Stored data
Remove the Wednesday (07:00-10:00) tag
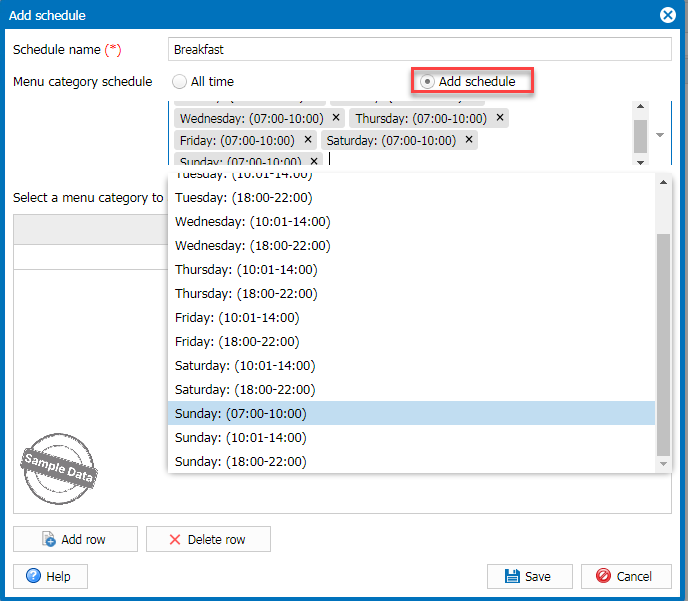Screen dimensions: 688x601 (x=336, y=118)
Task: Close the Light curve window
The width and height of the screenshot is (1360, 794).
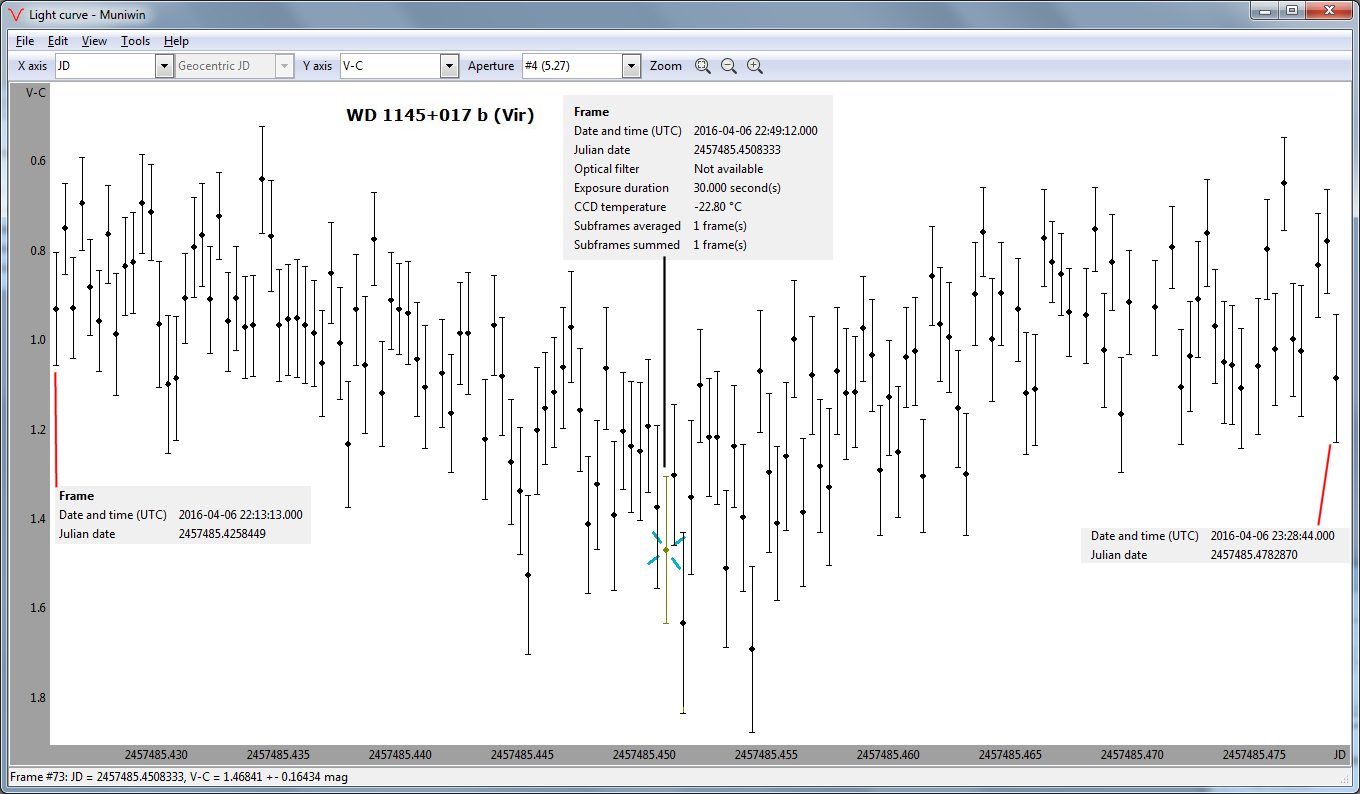Action: click(x=1327, y=10)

▸ Required action
Set down, exactly as written, each line from the one that contains "Task: Close the Light curve window" to the last line of the records, but none of the pictures.

▸ Result of this exercise
Task: Close the Light curve window
The width and height of the screenshot is (1360, 794).
Action: click(x=1327, y=10)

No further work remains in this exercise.